Task objective
When you find the line with "This screenshot has height=819, width=1456." among the records below, reproduce it and each line after it exactly, ending with the line with "Task: Switch results view to Chart".

[Saved entries]
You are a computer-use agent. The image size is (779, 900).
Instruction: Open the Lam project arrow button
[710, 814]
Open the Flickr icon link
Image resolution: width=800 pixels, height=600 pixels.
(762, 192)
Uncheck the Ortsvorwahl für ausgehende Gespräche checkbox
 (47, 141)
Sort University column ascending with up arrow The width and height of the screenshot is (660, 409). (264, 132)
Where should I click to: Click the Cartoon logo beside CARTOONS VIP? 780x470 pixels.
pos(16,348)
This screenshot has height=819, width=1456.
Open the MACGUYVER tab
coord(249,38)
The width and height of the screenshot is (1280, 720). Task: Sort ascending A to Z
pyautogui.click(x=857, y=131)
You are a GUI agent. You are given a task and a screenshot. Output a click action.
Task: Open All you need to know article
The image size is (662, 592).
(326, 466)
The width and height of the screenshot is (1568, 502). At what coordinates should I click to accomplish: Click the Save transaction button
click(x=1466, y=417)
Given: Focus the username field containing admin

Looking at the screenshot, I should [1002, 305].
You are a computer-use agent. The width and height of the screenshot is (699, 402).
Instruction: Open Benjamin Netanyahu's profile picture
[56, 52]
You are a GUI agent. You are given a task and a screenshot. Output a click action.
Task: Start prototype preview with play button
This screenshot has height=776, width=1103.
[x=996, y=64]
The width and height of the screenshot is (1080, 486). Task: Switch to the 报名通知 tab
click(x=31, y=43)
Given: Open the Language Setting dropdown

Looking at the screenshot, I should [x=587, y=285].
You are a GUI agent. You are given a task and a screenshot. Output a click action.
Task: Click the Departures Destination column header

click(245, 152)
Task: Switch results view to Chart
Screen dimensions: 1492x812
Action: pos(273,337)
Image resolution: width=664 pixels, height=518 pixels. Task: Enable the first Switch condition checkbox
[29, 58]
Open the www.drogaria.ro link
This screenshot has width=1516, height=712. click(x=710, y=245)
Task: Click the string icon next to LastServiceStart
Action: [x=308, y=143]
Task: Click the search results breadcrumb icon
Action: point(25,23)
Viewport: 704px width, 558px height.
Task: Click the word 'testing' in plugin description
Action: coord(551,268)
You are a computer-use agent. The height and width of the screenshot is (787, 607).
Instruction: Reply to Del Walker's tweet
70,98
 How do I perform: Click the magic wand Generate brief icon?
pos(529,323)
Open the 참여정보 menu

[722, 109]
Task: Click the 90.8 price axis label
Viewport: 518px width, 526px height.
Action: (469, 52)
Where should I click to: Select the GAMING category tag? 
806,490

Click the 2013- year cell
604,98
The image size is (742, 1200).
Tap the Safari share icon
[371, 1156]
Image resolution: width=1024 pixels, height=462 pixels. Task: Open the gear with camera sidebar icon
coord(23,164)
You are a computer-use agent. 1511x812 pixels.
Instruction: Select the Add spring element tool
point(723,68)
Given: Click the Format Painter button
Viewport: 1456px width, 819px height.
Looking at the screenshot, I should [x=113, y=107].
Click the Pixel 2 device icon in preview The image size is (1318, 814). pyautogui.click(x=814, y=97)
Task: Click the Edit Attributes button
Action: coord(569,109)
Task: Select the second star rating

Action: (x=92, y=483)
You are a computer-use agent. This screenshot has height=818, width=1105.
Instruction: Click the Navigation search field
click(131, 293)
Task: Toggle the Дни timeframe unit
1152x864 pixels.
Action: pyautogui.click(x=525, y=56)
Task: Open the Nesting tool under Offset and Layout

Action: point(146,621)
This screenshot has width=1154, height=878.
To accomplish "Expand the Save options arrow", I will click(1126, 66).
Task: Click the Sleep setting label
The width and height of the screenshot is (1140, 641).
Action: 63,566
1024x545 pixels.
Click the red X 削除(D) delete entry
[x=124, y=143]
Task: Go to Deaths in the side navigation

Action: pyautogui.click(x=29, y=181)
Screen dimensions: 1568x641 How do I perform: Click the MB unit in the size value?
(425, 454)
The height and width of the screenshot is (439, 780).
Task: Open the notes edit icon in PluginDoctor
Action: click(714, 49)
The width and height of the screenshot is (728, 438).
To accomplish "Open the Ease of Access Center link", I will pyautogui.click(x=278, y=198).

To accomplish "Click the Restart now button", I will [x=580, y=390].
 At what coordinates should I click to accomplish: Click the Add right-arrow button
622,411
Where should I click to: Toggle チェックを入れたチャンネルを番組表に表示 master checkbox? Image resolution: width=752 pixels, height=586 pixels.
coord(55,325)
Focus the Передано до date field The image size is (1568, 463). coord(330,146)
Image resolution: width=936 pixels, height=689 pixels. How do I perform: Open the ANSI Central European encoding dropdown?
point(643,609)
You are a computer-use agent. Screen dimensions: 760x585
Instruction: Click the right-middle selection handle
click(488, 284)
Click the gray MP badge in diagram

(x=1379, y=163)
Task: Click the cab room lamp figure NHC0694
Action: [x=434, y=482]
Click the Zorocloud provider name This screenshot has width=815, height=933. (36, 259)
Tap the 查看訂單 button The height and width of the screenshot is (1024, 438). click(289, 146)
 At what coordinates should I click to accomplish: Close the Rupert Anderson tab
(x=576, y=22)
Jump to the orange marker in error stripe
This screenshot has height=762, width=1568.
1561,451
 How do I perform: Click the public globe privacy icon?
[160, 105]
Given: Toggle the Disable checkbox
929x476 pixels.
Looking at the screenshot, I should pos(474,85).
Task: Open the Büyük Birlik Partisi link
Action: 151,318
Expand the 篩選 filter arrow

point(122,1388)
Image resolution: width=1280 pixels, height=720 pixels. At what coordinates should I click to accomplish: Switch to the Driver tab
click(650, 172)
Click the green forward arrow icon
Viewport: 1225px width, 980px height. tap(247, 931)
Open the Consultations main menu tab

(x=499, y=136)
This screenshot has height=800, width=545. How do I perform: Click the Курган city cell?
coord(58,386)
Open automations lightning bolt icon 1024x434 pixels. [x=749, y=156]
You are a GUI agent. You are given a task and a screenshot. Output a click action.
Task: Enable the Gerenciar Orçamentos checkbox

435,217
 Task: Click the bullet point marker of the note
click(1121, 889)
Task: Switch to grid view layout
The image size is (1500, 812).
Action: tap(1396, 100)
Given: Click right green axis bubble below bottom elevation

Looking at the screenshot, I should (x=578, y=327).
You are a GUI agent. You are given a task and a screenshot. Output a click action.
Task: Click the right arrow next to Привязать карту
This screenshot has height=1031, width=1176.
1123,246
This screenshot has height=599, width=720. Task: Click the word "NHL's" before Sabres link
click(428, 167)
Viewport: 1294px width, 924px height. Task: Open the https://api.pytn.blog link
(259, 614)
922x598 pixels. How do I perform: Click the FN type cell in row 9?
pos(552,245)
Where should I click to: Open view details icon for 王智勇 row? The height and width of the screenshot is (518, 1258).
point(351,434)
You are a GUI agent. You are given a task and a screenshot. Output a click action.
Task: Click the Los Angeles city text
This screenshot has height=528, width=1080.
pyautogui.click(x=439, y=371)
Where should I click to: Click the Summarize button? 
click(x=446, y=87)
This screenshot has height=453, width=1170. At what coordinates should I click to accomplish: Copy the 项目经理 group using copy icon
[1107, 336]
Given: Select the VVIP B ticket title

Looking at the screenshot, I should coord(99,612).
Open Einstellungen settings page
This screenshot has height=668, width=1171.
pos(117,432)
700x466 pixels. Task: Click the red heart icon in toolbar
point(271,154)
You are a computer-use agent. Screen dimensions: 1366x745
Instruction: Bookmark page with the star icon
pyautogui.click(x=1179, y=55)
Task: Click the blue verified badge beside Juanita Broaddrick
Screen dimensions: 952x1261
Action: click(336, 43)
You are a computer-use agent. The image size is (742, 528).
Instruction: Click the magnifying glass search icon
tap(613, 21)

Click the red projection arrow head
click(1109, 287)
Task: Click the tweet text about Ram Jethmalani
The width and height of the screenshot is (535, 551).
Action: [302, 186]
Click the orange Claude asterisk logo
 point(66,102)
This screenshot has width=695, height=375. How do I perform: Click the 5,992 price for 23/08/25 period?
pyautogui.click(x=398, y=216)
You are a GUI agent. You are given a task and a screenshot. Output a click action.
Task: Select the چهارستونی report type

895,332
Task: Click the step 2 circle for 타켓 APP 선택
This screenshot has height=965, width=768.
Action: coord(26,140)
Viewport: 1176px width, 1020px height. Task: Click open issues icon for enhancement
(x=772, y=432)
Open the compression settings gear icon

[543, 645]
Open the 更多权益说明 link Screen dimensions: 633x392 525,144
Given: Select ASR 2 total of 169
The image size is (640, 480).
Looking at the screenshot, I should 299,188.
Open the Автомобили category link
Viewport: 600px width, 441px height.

Exercise solution
This screenshot has height=819, width=1456.
Open the MACGUYVER tab
coord(249,38)
The width and height of the screenshot is (1280, 720). Task: Sort ascending A to Z
pyautogui.click(x=857, y=131)
You are a GUI agent. You are given a task and a screenshot. Output a click action.
Task: Open All you need to know article
The image size is (662, 592).
(326, 466)
The width and height of the screenshot is (1568, 502). At what coordinates should I click to accomplish: Click the Save transaction button
click(x=1466, y=417)
Given: Focus the username field containing admin

Looking at the screenshot, I should [1002, 305].
You are a computer-use agent. The width and height of the screenshot is (699, 402).
Instruction: Open Benjamin Netanyahu's profile picture
[56, 52]
You are a GUI agent. You are given a task and a screenshot. Output a click action.
Task: Start prototype preview with play button
This screenshot has height=776, width=1103.
[x=996, y=64]
The width and height of the screenshot is (1080, 486). Task: Switch to the 报名通知 tab
click(x=31, y=43)
Given: Open the Language Setting dropdown

Looking at the screenshot, I should [x=587, y=285].
You are a GUI agent. You are given a task and a screenshot. Output a click action.
Task: Click the Departures Destination column header

click(245, 152)
Task: Switch results view to Chart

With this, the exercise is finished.